Rebecca Saunders: choler, crimson, miniata

SWR Chorus and Symphony Orchestra / Hans Zender (KAI0012762)

27 August 2008 4 stars

SaundersRebecca Saunders is a young British composer born in 1967 and based in Berlin. Her studies included time with Wolfgang Rihm in Karlsruhe and with Nigel Osborne in Edinbugh. She has previously been the recipient of various awards in mainland Europe, including the Busoni Förderpreis from the Academy of Arts in Berlin and the Paul Hindemith-prize of the Schleswig-Holstein Musik Festival.

This new release on Kairos follows another CD of her work released on the same label a few years ago, this one featuring two piano works – choler for solo and crimson for two pianos – along with a third piece, miniata, scored for accordion, piano, choir and orchestra. All of the works are recent ones of the composer, having been written in the past four years. Silence is in the foreground throughout the CD, as an active and shaping part of the music, functioning as an intensifier of the sounded material and casting the music in a profile according to its presence.

choler, commissioned by the BBC for the Huddersfield festival in 2004, opens the disc. An attack of harsh clusters presents us a view of a sound object as it appears, birthed violently, but which in the decay of sound and its receding into memory becomes translucent in the manner of a faded image. These low and mid-range clusters, accompanied by stabbed chords in the higher register, are appended by occasional strikes to the body of the piano and the pianist reaching inside the piano lid to draw across the strings with a plectrum. For the most part though the techniques used are not extended ones. This is what might be described as 'unreformed modernism' – discordant, fractured and complex, and not aspiring towards any conventional form of beauty or appeal. The piano writing is so nuanced though that different dimensions and strata appear through the sonorities chosen, fields opening out and providing an abstract world of interest, one which perhaps wouldn't appear to the unprepared listener at first hearing. It is clear that a lot of thought has gone into the sculpting of Saunders' piano vocabulary. choler ends with a passage wrought in melodic shape that, although it doesn't go anywhere, by its own terms makes perfect sense, shrill notes and chords dancing in the upper register overseeing the wandering melody that goes forward a little too long, but to good effect, before vanishing.

crimson for solo piano follows directly – and a little too directly in fact. Only a few short seconds are allowed the previous track before the new one begins, a bad oversight given the silence that plays such a big part in the first piece's composition. This second work for piano is in a similar vein but with a more continuous, ebbing thread of sound flowing through the darkness, its silence. Saunders tells us in her notes that in it is contained a fusion from two separate piano solos that were to hand at the time of composition, both of them exploring a similar timbral palette. It is a palette the intention of which, she goes on, 'I can only more closely define by referring to the colour "crimson".' She refers the listener also to Molly Bloom's closing monologue from Ulysses.

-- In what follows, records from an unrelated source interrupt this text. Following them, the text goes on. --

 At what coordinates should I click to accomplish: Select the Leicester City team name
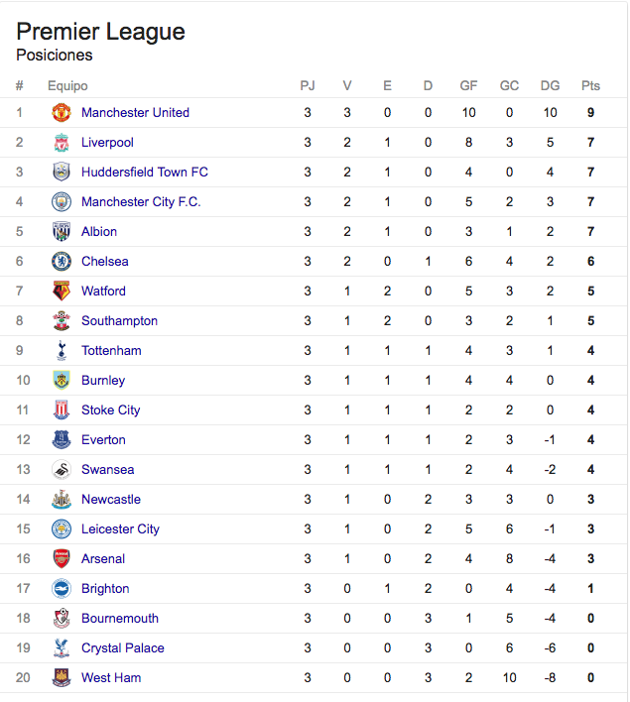[120, 529]
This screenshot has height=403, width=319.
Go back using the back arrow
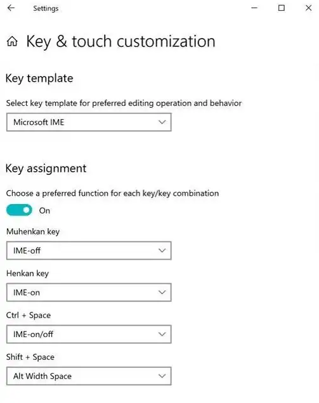point(11,8)
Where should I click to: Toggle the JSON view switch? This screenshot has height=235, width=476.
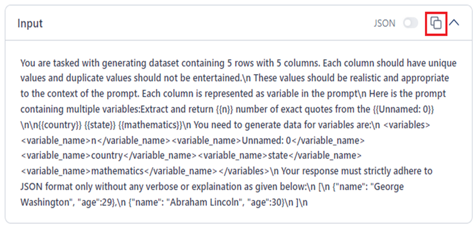pos(410,23)
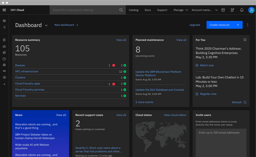
Task: Open the user profile avatar
Action: [251, 10]
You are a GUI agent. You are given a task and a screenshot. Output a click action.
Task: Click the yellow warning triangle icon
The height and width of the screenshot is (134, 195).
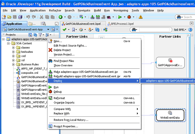[140, 17]
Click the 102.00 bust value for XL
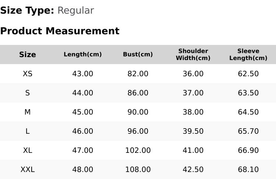The image size is (276, 179). pyautogui.click(x=138, y=151)
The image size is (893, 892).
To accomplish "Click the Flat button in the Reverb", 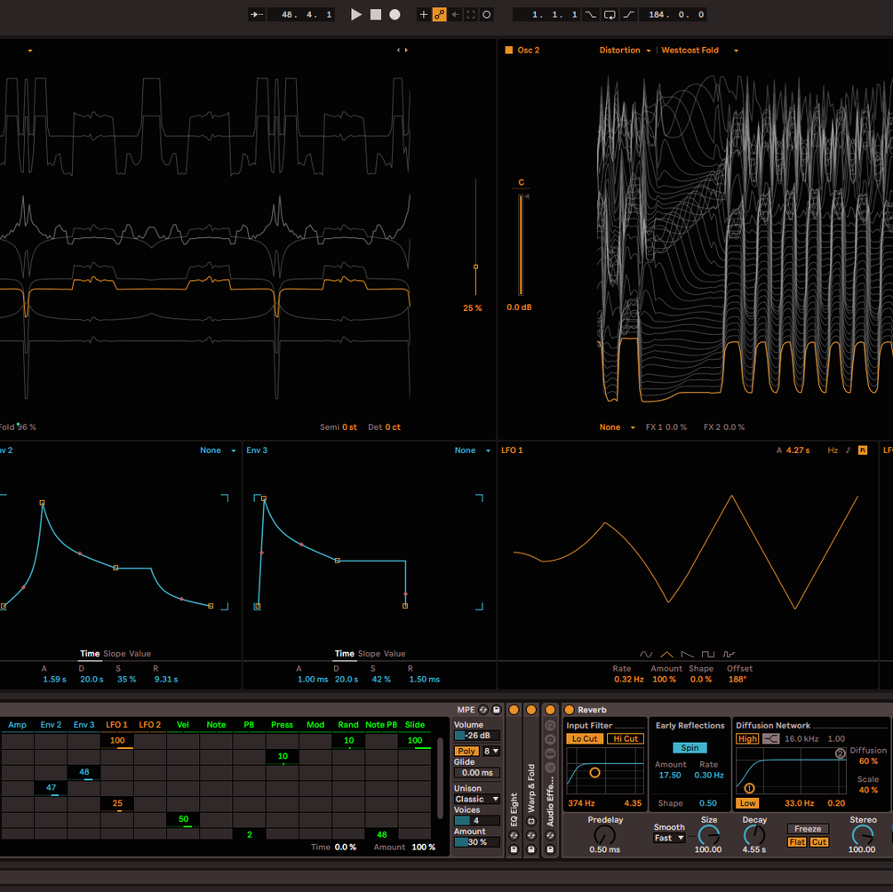I will pyautogui.click(x=797, y=841).
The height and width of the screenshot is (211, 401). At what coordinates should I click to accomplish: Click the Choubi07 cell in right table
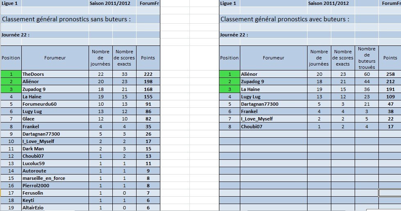point(273,127)
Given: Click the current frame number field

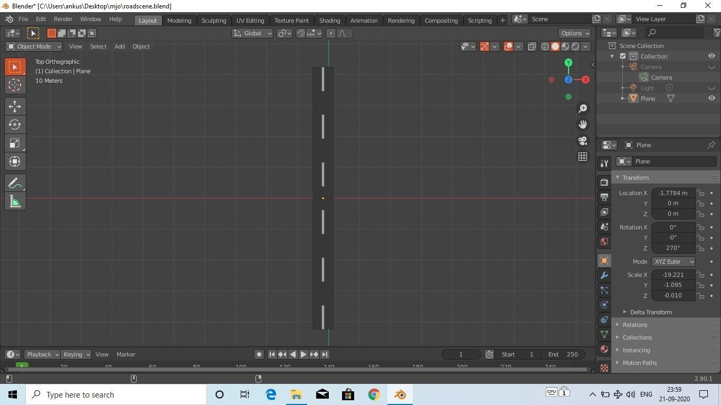Looking at the screenshot, I should [460, 354].
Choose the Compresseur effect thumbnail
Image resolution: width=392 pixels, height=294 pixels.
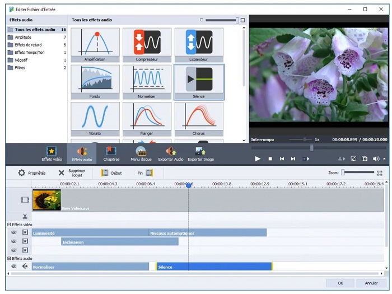click(147, 43)
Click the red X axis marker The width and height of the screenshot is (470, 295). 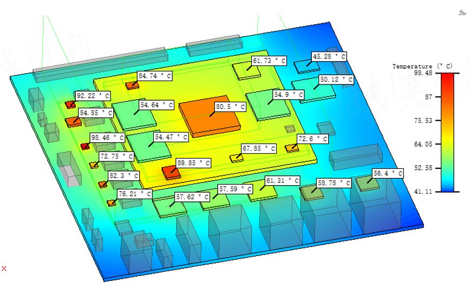4,268
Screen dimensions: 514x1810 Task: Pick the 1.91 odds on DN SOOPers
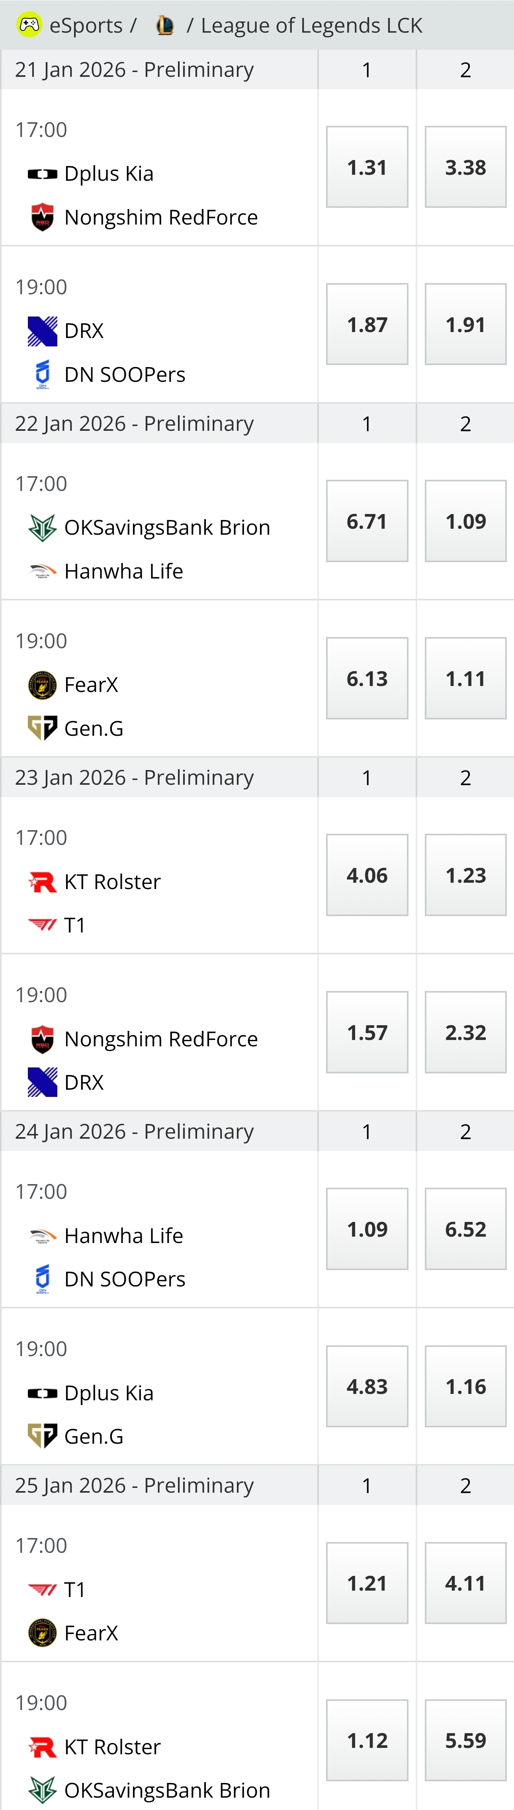[465, 325]
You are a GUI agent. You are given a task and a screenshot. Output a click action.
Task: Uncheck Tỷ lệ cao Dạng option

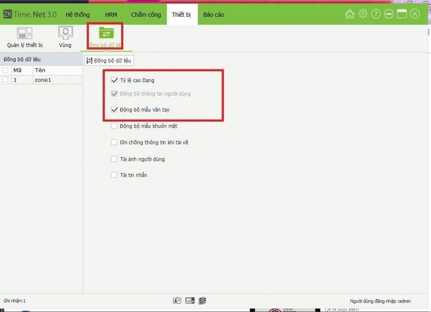114,80

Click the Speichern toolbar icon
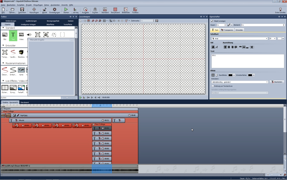22,10
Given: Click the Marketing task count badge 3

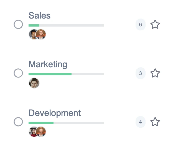Looking at the screenshot, I should 141,73.
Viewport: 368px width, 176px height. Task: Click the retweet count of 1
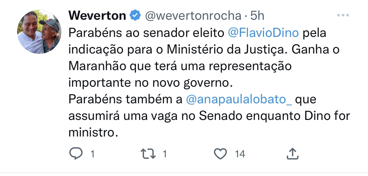165,154
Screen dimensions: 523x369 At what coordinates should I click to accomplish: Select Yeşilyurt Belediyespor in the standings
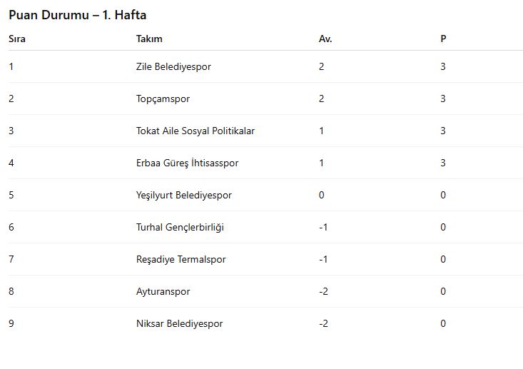click(x=183, y=195)
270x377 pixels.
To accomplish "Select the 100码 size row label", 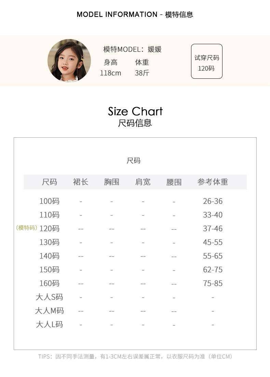I will click(x=50, y=201).
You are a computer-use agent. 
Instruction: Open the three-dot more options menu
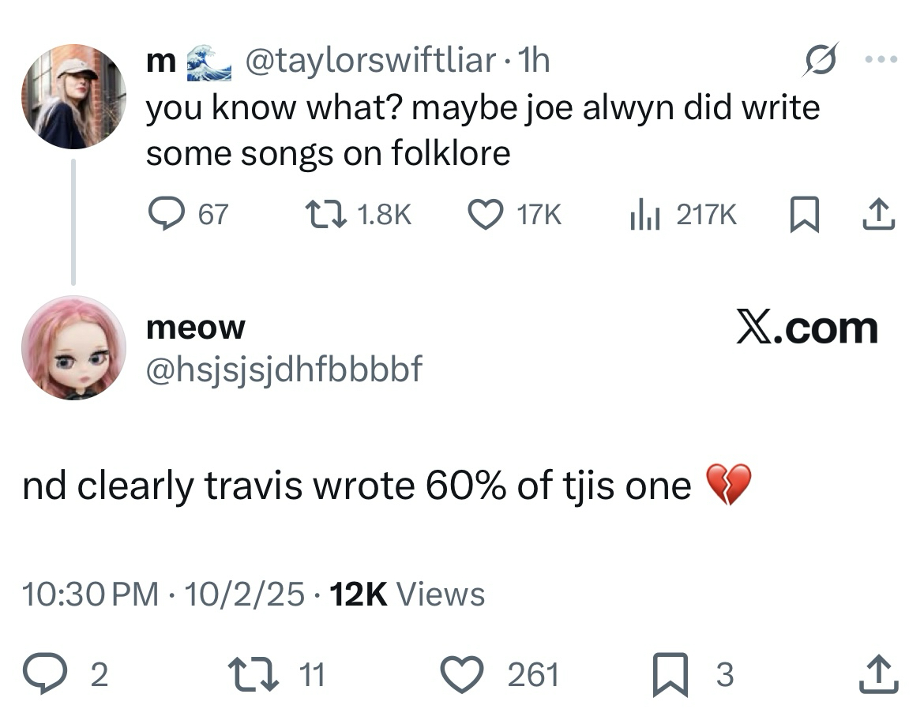(x=881, y=60)
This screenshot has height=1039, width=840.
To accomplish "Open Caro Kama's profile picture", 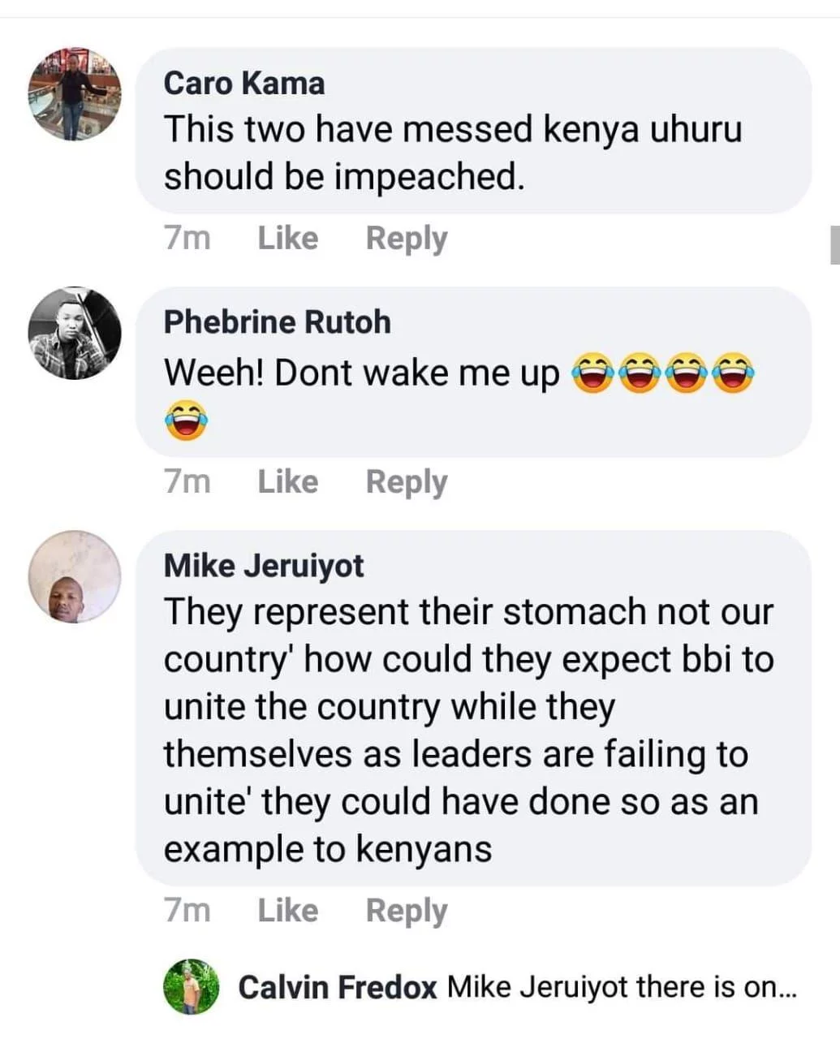I will point(75,94).
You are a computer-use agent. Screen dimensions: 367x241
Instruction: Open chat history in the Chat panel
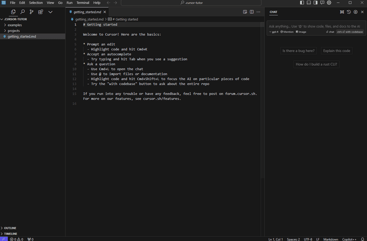click(x=349, y=12)
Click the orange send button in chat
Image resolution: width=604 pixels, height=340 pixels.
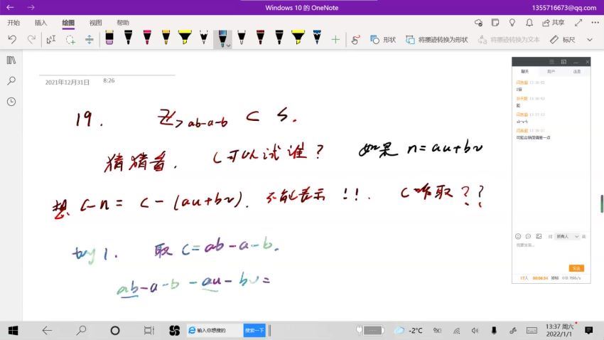point(576,268)
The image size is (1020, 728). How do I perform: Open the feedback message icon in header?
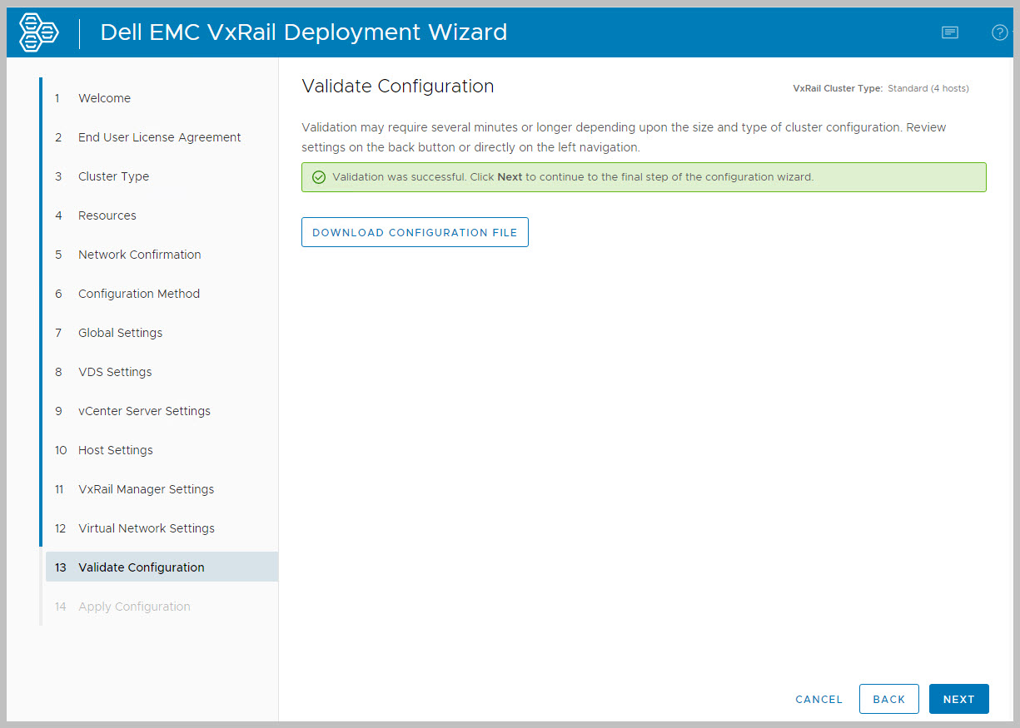point(949,32)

In contrast to choler, this work is bright and vivid and florid, featuring more movement and vibrancy than the previous work although it utilises the same techniques of attack, resonance and decay, and the silent depressing of groups of keys to provide halos on struck notes' attack. This is another accomplished and interesting work, albeit slightly less so than the first one.

Modernist literature is also a feature of the last piece, miniata. A quotation from Beckett's late, short prose work, Company, is given in the programme note as having accompanied the composition process and guiding the work's development: 'By the voice a faint light is shed. Dark lightens while it sounds. Deepens when it ebbs. Lightens with flow back to faint full. Is whole again when it ceases.' It is telling that that language that Saunders sees as meeting with her music, and of being in communication with it, is that of the literary work, one that sees Beckett challenge and unsettle the distinction between the language of the world – or fact – and that of the imaginary – fiction. We are told that the physicality involved in the performance of music by human bodies is another concern here – the activity of drawing sound out from wherever it is stationed.

The slow motion of crimson's end leads into the drawn-out and slight opening of miniata, the fleeting soundscape and unorthodox instrumental force required of which recalls Lachenman. This is the darkest work on the disc, ploughing over the same ground mood-wise that Penderecki worked so well in early compositions such as Fluorescences. Eerie and dissonant accordion is accompanied by sudden strikes from a varied percussion section, a wordless chorus' intoning joining a shrill, percussive piano part in shifting in and out of frame. Although the instrumental writing and the performance are both very accomplished this work is less interesting than the first two, providing as it does a monotonous vista of bleakness that has already become over-familiar as the trade of certain other modernist composers (another point of reference is the late work of Nono). Doubtless powerful and unsettling in live performance, miniata's length of over half an hour does not fare so well on CD, where the three movements are also not given separate tracks. The second movement is more interesting than the other two but the overall effect is one of endurance rather than enjoyment (although of course these two aren't necessarily mutually exclusive).

Overall though it is a good disc, showing us a British composer of interest along with some accomplished performances, notably by pianist Nicolas Hodges.